## Activity
Return the data below exactly, but only from the line containing "nisan (500, 376)" through the line containing "[Linkedin social link] (524, 4)", with both of those lines included.

## Dataset excerpts
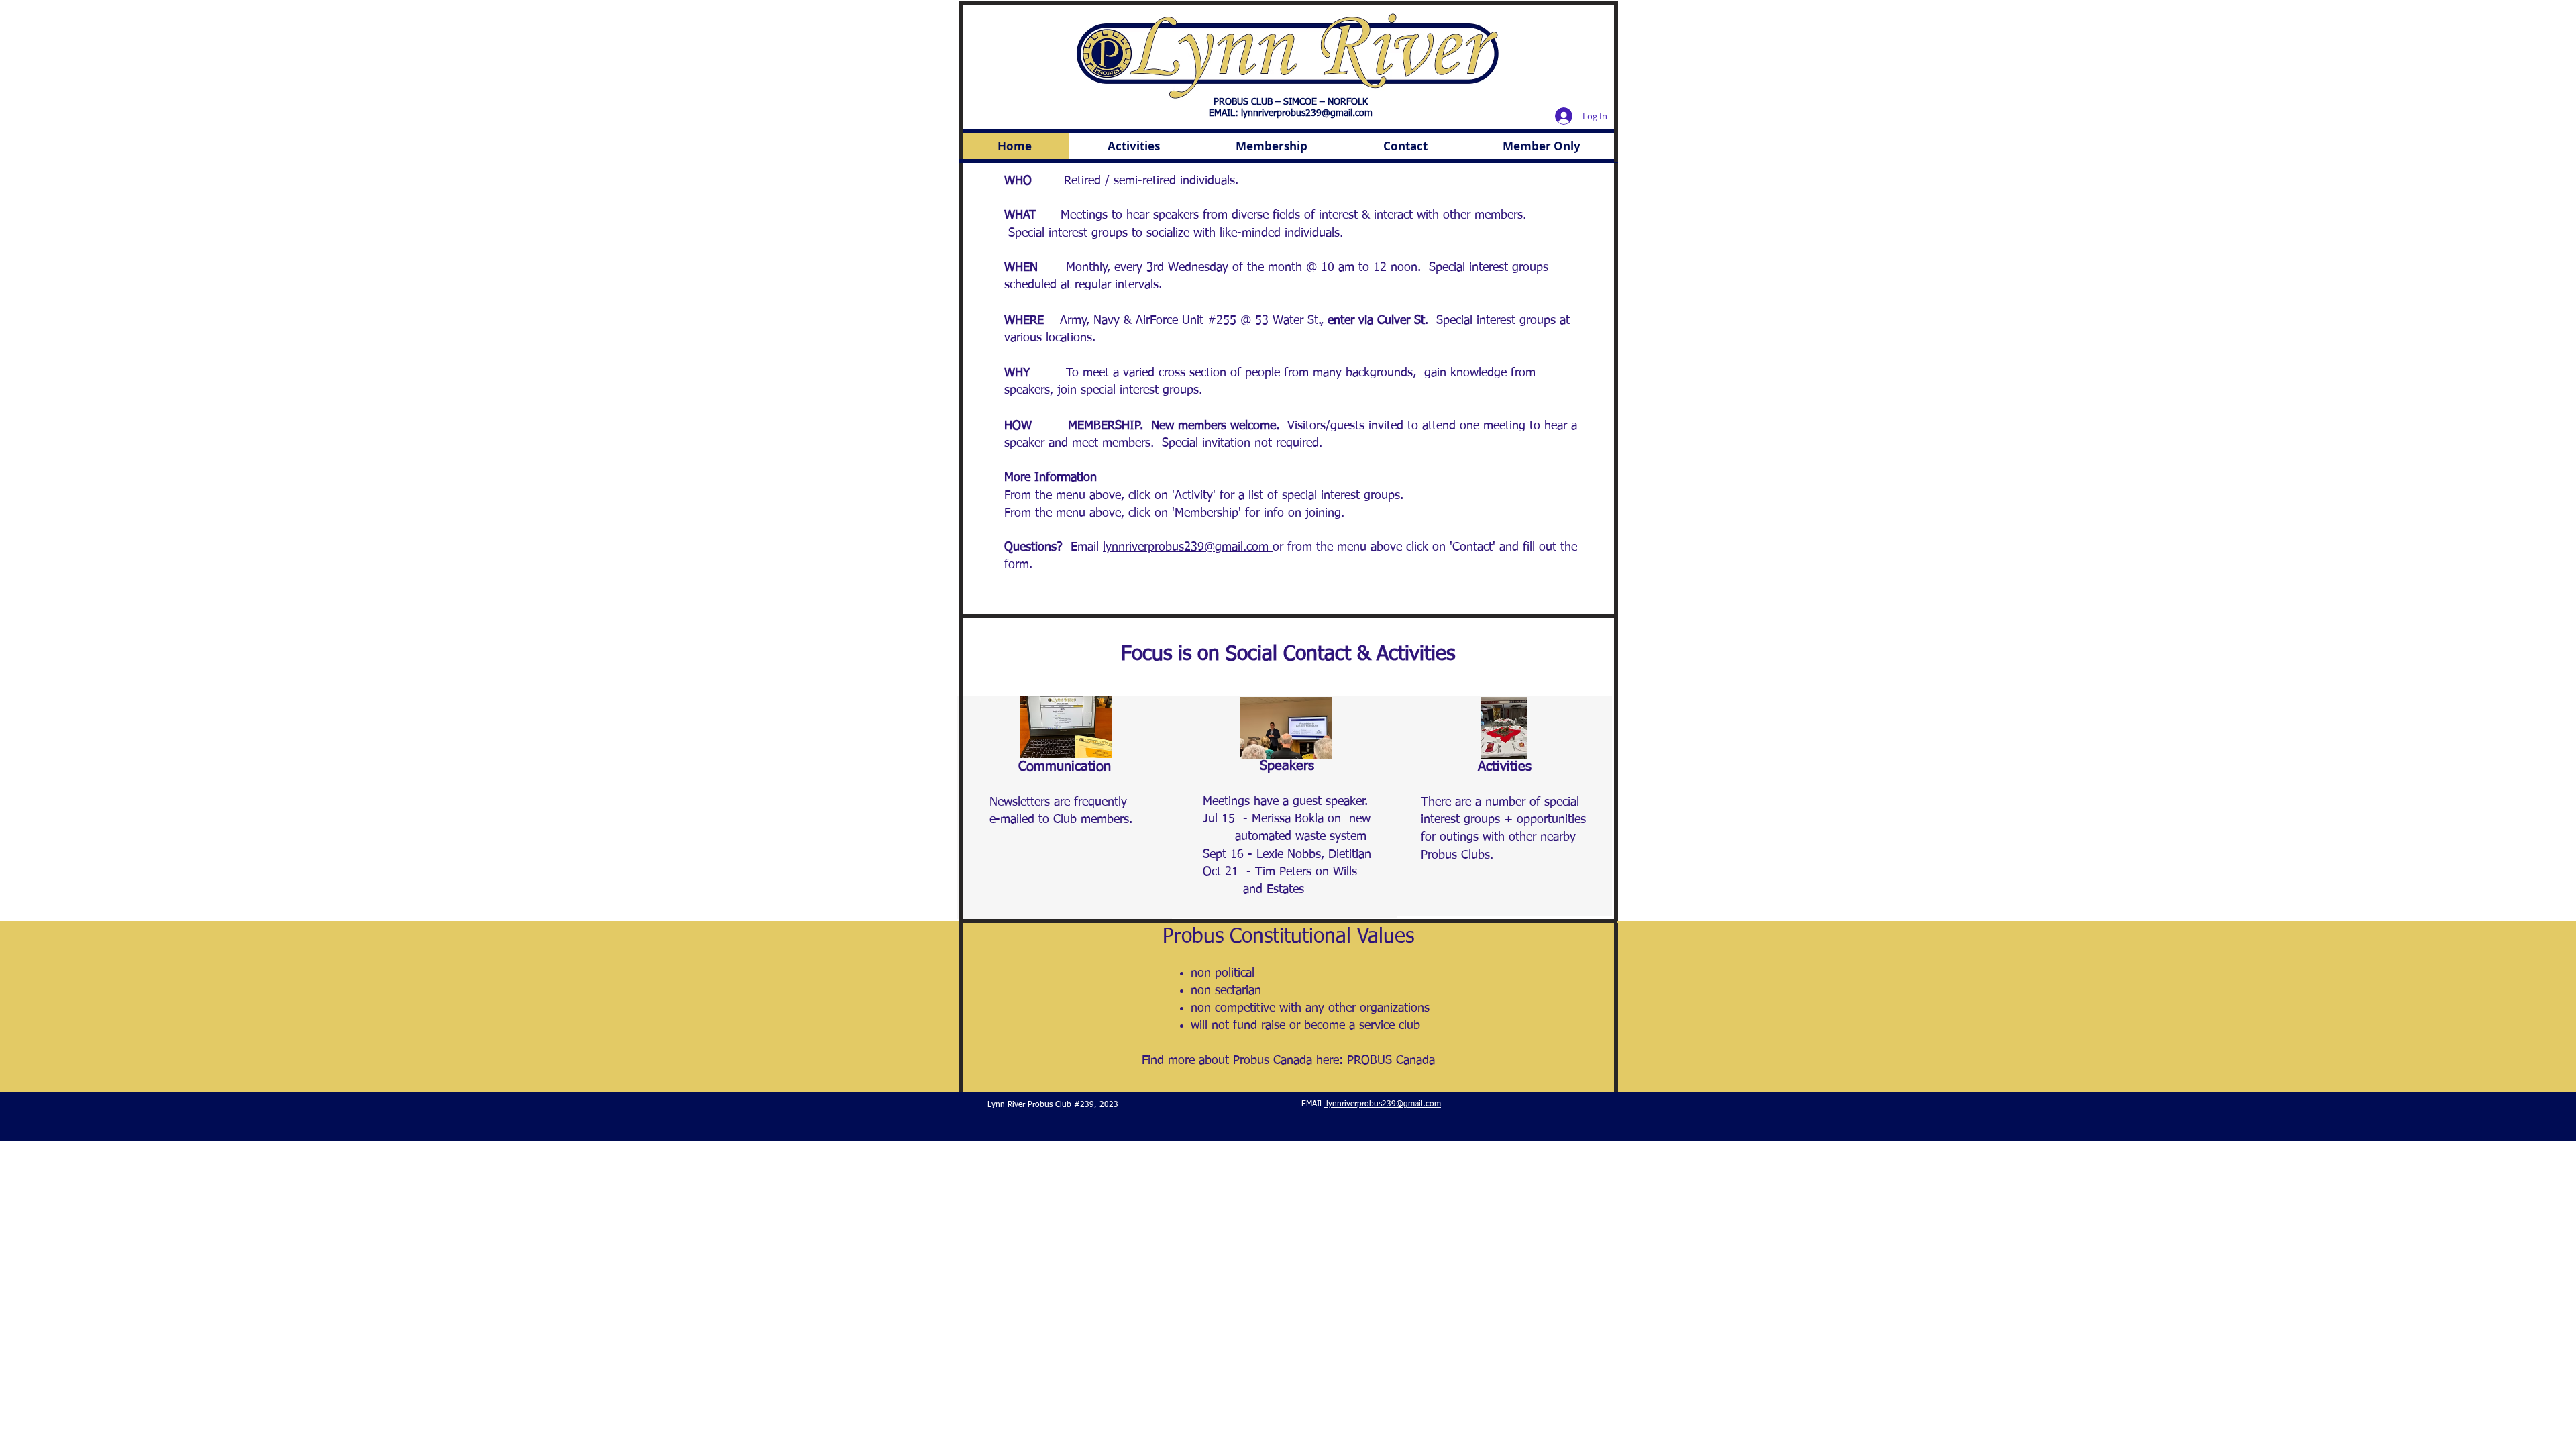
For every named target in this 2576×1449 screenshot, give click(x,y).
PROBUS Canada (1391, 1061)
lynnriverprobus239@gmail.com (1307, 113)
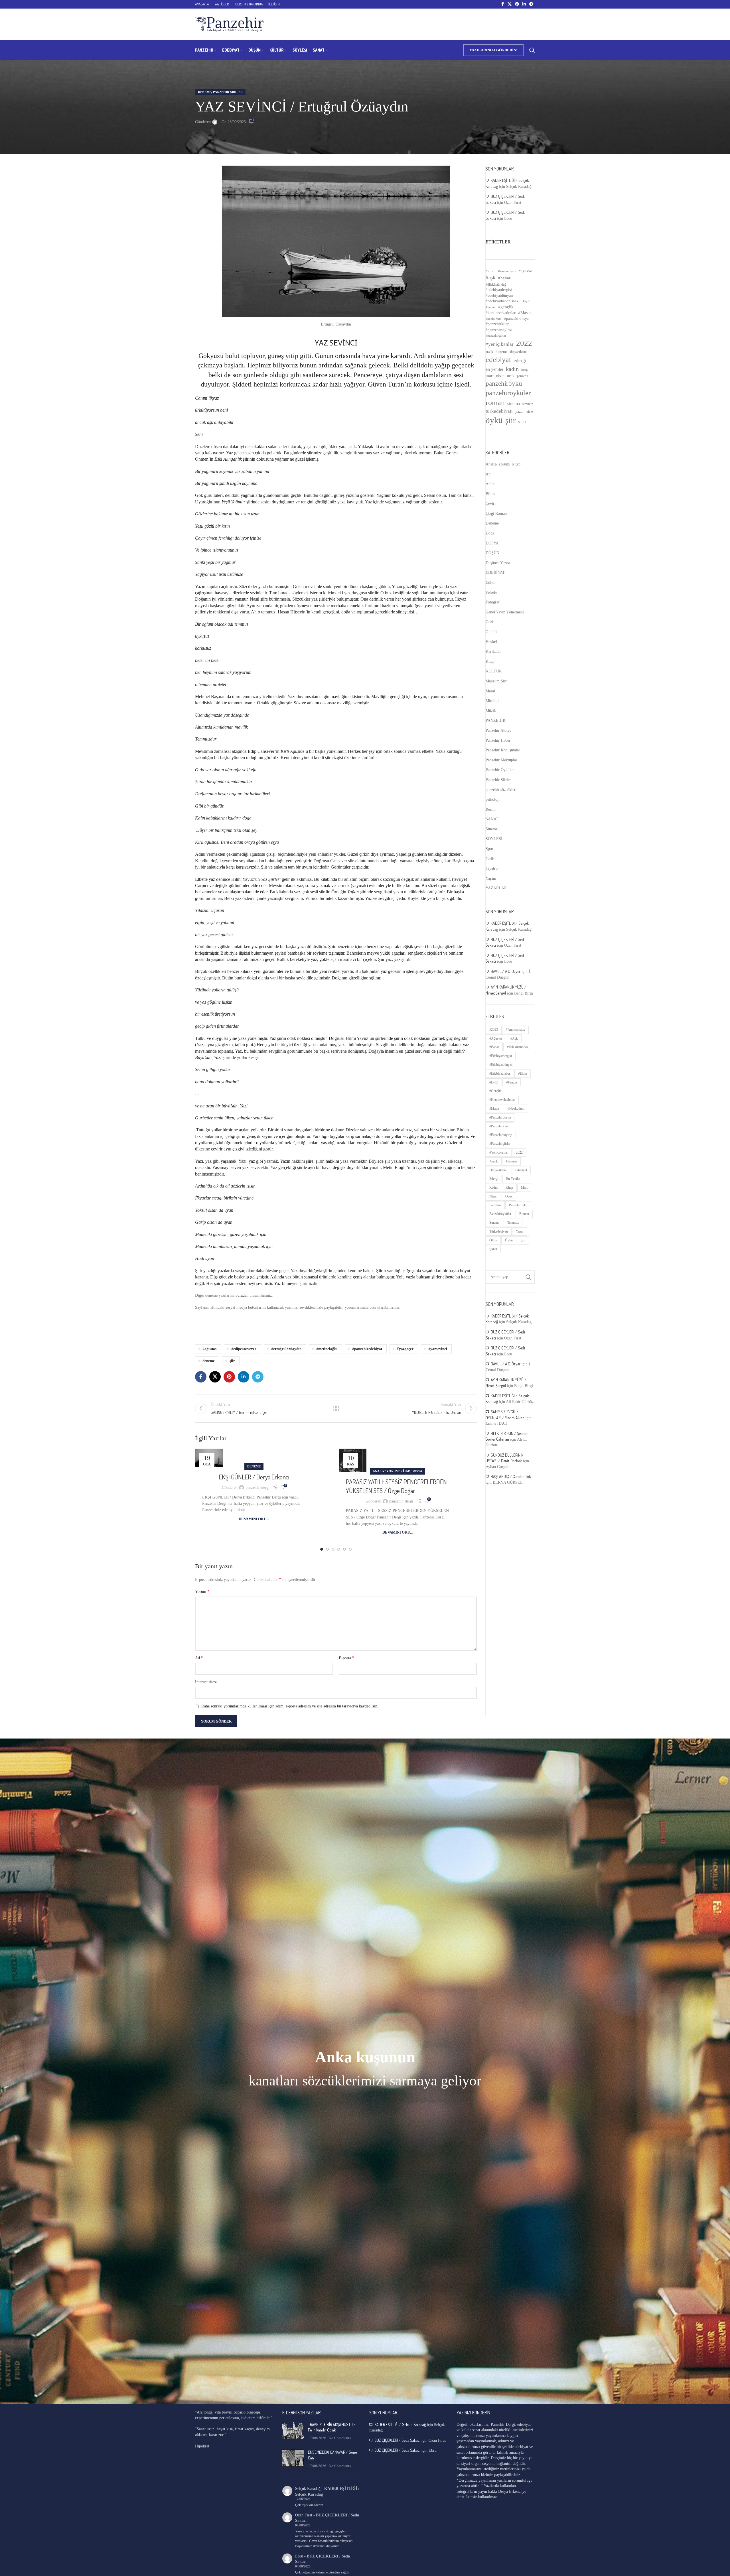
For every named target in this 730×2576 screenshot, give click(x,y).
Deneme (204, 91)
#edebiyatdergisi (499, 290)
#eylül (527, 301)
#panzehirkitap (497, 324)
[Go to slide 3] (333, 1549)
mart (490, 375)
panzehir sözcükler (501, 790)
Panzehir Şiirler (228, 91)
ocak (510, 376)
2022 (524, 343)
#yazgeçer (405, 1349)
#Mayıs (524, 312)
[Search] (532, 50)
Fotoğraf (493, 602)
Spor (489, 849)
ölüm (529, 411)
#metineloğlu (326, 1349)
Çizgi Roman (496, 513)
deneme (208, 1361)
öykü (494, 420)
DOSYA (416, 1471)
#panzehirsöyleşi (499, 330)
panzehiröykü (504, 383)
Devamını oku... (254, 1519)
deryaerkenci (518, 352)
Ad (199, 1657)
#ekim (516, 301)
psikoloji (493, 799)
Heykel (491, 642)
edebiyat (498, 359)
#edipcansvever (243, 1349)
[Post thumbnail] (293, 2431)
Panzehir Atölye (498, 730)
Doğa (490, 533)
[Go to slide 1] (321, 1549)
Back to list (335, 1408)
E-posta (346, 1657)
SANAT (492, 819)
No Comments (340, 2438)
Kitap (490, 661)
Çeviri (491, 503)
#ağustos (209, 1349)
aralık (489, 352)
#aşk (491, 277)
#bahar (504, 278)
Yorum (202, 1591)
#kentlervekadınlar (501, 312)
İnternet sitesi (206, 1682)
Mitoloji (492, 701)
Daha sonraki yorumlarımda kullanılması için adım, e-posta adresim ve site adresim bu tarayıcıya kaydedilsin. (289, 1706)
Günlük (492, 632)
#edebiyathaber (498, 301)
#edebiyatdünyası (499, 295)
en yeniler (494, 369)
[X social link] (509, 4)
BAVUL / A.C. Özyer (505, 971)
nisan (500, 376)
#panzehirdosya (516, 318)
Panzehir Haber (498, 740)
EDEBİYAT (495, 572)
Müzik (491, 711)
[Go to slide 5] (344, 1549)
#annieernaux (507, 271)
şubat (522, 421)
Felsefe (491, 592)
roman (495, 403)
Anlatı (491, 484)
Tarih (490, 859)
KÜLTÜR (494, 671)
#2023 (491, 271)
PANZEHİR (495, 720)
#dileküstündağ (496, 284)
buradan (242, 1295)
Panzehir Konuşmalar (503, 750)
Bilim (490, 494)
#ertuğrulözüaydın (286, 1349)
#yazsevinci (437, 1349)
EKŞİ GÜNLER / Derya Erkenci (254, 1477)
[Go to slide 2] (327, 1549)
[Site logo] (229, 24)
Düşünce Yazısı (498, 563)
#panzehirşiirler (496, 335)
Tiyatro (492, 868)
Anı (489, 474)
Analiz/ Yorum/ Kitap (391, 1471)
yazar (519, 411)
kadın (512, 369)
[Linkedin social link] (524, 4)
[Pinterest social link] (517, 4)
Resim (491, 809)
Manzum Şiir (496, 681)
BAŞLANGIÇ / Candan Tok (511, 1476)
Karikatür (493, 651)
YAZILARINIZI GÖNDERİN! (493, 50)
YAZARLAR (496, 888)
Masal (490, 691)
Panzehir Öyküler (500, 770)
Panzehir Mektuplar (501, 760)
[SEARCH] (528, 1277)
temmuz (527, 404)
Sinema (492, 829)
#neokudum (494, 318)
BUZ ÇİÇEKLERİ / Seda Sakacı (397, 2440)
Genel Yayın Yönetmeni (505, 612)
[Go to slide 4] (338, 1549)
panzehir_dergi (257, 1487)
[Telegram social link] (531, 4)
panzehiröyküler (508, 393)
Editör (491, 582)
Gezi (489, 622)
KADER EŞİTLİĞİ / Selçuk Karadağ (400, 2424)
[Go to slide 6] (350, 1549)
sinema (513, 403)
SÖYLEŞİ (494, 839)
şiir (232, 1361)
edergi (520, 360)
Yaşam (491, 878)
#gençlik (506, 306)
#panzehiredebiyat (367, 1349)
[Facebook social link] (502, 4)
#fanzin (491, 307)
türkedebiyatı (499, 411)
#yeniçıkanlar (500, 344)
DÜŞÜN (492, 553)
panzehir (522, 376)
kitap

## Reply to the task
nisan (500, 376)
#panzehirdosya (516, 318)
Panzehir Haber (498, 740)
EDEBİYAT (495, 572)
Müzik (491, 711)
[Go to slide 5] (344, 1549)
#annieernaux (507, 271)
şubat (522, 421)
Felsefe (491, 592)
roman (495, 403)
Anlatı (491, 484)
Tarih (490, 859)
KÜLTÜR (494, 671)
#2023 (491, 271)
PANZEHİR (495, 720)
#dileküstündağ (496, 284)
buradan (242, 1295)
Panzehir Konuşmalar (503, 750)
Bilim (490, 494)
#ertuğrulözüaydın (286, 1349)
#yazsevinci (437, 1349)
EKŞİ GÜNLER / Derya Erkenci (254, 1477)
[Go to slide 2] (327, 1549)
[Site logo] (229, 24)
Düşünce Yazısı (498, 563)
#panzehirşiirler (496, 335)
Tiyatro (492, 868)
Anı (489, 474)
Analiz/ Yorum/ Kitap (391, 1471)
yazar (519, 411)
kadın (512, 369)
[Linkedin social link] (524, 4)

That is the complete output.